** Stored data **

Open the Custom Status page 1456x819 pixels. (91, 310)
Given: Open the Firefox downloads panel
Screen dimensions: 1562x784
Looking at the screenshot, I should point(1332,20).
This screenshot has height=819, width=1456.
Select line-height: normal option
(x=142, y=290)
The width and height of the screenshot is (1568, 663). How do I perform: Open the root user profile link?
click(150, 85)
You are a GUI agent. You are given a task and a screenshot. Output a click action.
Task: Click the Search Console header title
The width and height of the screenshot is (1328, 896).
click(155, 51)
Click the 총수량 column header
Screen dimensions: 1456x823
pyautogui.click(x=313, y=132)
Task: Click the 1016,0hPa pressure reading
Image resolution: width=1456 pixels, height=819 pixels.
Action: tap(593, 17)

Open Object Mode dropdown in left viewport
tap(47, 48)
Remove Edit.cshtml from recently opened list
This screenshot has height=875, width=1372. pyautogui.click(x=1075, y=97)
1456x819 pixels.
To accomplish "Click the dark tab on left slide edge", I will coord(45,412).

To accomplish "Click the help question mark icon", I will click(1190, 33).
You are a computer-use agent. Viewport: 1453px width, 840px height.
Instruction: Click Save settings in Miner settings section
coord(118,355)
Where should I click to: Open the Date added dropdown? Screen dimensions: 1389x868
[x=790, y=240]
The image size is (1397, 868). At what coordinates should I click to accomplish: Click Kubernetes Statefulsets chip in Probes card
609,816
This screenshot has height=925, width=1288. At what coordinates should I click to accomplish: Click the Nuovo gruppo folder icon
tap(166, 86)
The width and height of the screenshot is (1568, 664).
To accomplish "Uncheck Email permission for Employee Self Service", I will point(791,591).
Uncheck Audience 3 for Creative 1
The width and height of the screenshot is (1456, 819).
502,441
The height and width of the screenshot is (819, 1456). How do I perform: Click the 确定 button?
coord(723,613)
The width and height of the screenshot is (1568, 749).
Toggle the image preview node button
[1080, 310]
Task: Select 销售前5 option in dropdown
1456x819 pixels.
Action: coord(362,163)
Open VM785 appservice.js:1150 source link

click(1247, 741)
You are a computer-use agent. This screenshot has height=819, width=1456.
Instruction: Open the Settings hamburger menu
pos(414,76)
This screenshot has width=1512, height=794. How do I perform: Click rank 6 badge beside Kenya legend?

** WORK INSTRUCTIONS **
Reproduce each record exactly as written above.

** RESPONSE **
Open the Custom Status page 1456x819 pixels. (91, 310)
Given: Open the Firefox downloads panel
Screen dimensions: 1562x784
Looking at the screenshot, I should point(1332,20).
This screenshot has height=819, width=1456.
Select line-height: normal option
(x=142, y=290)
The width and height of the screenshot is (1568, 663). How do I perform: Open the root user profile link?
click(150, 85)
You are a GUI agent. You are given a task and a screenshot. Output a click action.
Task: Click the Search Console header title
The width and height of the screenshot is (1328, 896).
click(155, 51)
Click the 총수량 column header
Screen dimensions: 1456x823
pyautogui.click(x=313, y=132)
Task: Click the 1016,0hPa pressure reading
Image resolution: width=1456 pixels, height=819 pixels.
Action: tap(593, 17)

Open Object Mode dropdown in left viewport
tap(47, 48)
Remove Edit.cshtml from recently opened list
This screenshot has height=875, width=1372. pyautogui.click(x=1075, y=97)
1456x819 pixels.
To accomplish "Click the dark tab on left slide edge", I will coord(45,412).

To accomplish "Click the help question mark icon", I will click(1190, 33).
You are a computer-use agent. Viewport: 1453px width, 840px height.
Instruction: Click Save settings in Miner settings section
coord(118,355)
Where should I click to: Open the Date added dropdown? Screen dimensions: 1389x868
[x=790, y=240]
The image size is (1397, 868). At what coordinates should I click to accomplish: Click Kubernetes Statefulsets chip in Probes card
609,816
This screenshot has height=925, width=1288. At what coordinates should I click to accomplish: Click the Nuovo gruppo folder icon
tap(166, 86)
The width and height of the screenshot is (1568, 664).
To accomplish "Uncheck Email permission for Employee Self Service", I will point(791,591).
Uncheck Audience 3 for Creative 1
The width and height of the screenshot is (1456, 819).
502,441
The height and width of the screenshot is (819, 1456). How do I perform: Click the 确定 button?
coord(723,613)
The width and height of the screenshot is (1568, 749).
Toggle the image preview node button
[1080, 310]
Task: Select 销售前5 option in dropdown
1456x819 pixels.
Action: coord(362,163)
Open VM785 appservice.js:1150 source link

click(1247, 741)
You are a computer-use agent. This screenshot has height=819, width=1456.
Instruction: Open the Settings hamburger menu
pos(414,76)
This screenshot has width=1512, height=794. How do I perform: Click rank 6 badge beside Kenya legend?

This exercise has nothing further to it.